Она девушка с душой, образованным умом; сердце её чисто и благородно; поведение же, вооружавшее против неё Егора Петровича, происходило от особого рода жизни. На ней лежал отпечаток той школы, в которой она довершила светское воспитание, того круга, в котором жила с малолетства. Будучи ещё ребёнком, она замечала, что – например – её маменька глядела на своего возлюбленного супруга так, просто, как глядят все люди друг на друга, а на молодых людей как-то иначе, как не всегда глядят: вот уж у ней родилось понятие о взглядах двух родов; видала также, что княгиня Z* говорила с полковником А* при всех и о погоде, и о театре, и даже о манёврах вслух, а когда они сидели поодаль от других, то разговор как-то переменялся, делался живее, лица обоих одушевлялись, голоса, с приближением посторонних, понижались: из этого она заключила, что и разговоры бывают двоякие. Когда же она выросла, то стала внимательнее, хотя всё ещё глядела просто и говорила одно и то же всем вообще и каждому порознь. Она видела, например, что у графини Р* ложа всегда битком набита молодыми людьми, а при разъезде те же самые молодые люди чуть не дерутся за то, чтоб вырвать салоп у человека и подать ей; а на бале – на бале и доступу к ней нет! Что бы всё это значило? Долго красавица думала над задачею; наконец одна же из этих графинь, которым она удивлялась, разрешила. «Ты очень мила, – сказала ей однажды блистательная дама, – но не умеешь нравиться. Ты так неприступна! от тебя так и веет холодом! один взгляд твой разгонит толпу самых любезных молодых людей. Посмотри, как интересно глядит на тебя Ладов, как приветливо встречает Сурков; всюду за тобой – суетятся, толпятся около тебя; а ты краснеешь, как институтка, и кланяешься, как попадья».

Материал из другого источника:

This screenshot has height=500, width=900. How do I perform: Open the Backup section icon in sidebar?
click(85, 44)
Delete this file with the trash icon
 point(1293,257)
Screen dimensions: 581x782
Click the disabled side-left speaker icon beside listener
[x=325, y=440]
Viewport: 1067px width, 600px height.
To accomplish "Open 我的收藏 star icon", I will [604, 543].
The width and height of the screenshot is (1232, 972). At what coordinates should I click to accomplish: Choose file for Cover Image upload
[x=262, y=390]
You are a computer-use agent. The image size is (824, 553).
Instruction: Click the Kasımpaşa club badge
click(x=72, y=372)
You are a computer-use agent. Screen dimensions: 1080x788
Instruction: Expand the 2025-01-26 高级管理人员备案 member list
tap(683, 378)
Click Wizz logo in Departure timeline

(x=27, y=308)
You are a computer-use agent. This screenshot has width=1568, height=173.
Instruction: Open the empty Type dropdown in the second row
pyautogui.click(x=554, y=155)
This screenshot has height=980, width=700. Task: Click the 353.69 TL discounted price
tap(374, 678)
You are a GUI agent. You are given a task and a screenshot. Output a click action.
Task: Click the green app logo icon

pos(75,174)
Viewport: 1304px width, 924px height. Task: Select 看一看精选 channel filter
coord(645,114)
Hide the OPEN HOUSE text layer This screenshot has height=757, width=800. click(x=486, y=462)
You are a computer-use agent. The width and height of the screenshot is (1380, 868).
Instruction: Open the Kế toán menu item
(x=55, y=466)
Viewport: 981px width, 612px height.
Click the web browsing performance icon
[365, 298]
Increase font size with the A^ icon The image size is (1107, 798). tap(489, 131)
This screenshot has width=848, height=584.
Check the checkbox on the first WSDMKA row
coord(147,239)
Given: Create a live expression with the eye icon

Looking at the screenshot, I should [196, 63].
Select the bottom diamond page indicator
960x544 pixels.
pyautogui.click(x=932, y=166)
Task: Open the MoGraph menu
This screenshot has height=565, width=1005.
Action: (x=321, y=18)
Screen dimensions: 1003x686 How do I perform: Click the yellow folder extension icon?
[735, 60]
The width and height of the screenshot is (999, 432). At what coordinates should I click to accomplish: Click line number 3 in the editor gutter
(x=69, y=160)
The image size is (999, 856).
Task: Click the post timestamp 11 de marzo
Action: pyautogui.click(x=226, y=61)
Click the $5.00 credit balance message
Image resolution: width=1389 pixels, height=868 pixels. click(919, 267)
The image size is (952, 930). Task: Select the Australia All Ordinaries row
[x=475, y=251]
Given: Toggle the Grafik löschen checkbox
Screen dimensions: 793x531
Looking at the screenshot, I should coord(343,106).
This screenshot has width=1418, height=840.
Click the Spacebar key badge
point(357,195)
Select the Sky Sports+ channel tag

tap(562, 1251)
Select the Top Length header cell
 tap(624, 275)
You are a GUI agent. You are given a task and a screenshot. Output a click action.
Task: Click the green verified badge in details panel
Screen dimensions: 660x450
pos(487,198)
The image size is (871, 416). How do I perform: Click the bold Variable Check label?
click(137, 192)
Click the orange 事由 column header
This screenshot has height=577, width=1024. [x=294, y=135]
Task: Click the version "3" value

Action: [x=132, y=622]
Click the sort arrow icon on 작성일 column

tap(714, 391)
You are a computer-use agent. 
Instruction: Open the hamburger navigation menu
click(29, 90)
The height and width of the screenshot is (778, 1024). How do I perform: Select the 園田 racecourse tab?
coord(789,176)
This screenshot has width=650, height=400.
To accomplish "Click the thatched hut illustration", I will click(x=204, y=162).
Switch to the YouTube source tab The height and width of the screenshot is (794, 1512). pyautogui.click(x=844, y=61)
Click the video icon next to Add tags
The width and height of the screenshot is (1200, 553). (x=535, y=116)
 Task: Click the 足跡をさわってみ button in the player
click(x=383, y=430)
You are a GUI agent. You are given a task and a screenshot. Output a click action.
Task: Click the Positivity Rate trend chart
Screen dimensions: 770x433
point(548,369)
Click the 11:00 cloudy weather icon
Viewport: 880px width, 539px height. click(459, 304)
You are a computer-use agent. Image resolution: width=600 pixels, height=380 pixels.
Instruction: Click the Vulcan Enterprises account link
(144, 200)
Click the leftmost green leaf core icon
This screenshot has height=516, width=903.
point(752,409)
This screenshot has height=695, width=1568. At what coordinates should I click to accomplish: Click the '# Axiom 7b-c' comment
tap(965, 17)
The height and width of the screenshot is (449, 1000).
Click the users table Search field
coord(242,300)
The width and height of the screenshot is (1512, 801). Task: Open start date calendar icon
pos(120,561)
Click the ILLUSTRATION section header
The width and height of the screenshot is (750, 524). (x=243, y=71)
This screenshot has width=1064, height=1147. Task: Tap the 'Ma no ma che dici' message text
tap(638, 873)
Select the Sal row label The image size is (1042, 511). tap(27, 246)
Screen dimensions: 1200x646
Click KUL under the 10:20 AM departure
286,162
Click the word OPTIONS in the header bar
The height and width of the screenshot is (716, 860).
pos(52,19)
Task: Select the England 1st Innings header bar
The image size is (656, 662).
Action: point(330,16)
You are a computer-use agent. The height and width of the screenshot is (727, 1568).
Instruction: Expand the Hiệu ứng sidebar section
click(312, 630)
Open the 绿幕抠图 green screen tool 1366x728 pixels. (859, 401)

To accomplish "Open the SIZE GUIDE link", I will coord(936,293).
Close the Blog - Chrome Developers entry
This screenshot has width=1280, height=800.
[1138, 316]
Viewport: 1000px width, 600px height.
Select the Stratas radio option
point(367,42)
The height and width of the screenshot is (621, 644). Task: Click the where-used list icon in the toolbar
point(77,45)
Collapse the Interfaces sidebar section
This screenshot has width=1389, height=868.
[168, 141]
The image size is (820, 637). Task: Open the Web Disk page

«Попадья!..» Ужас!.. Елена ахнула. «О! постой же, графиня! у тебя в ложе будет просторнее!» Не знаю, что дальше говорила ей графиня: только на другой день после урока подле Елены всё вертелся двоюродный её брат, юнкер какого-то гвардейского полка, а на первом бале после разговора она до крайности утомилась: от кавалеров не было отбою… Так и пошло. Одним словом, девушка узнала свои силы, узнала, какими магическими средствами обладает она, и, очертив около себя волшебный круг, начала действовать теми чарами, которыми наделили её природа и воспитание. Этот волшебный круг был – девическая непорочность, чистота нравственности; а волшебство было для неё не более как только забавою, весьма употребительною в свете. Она не совсем подражала графиням.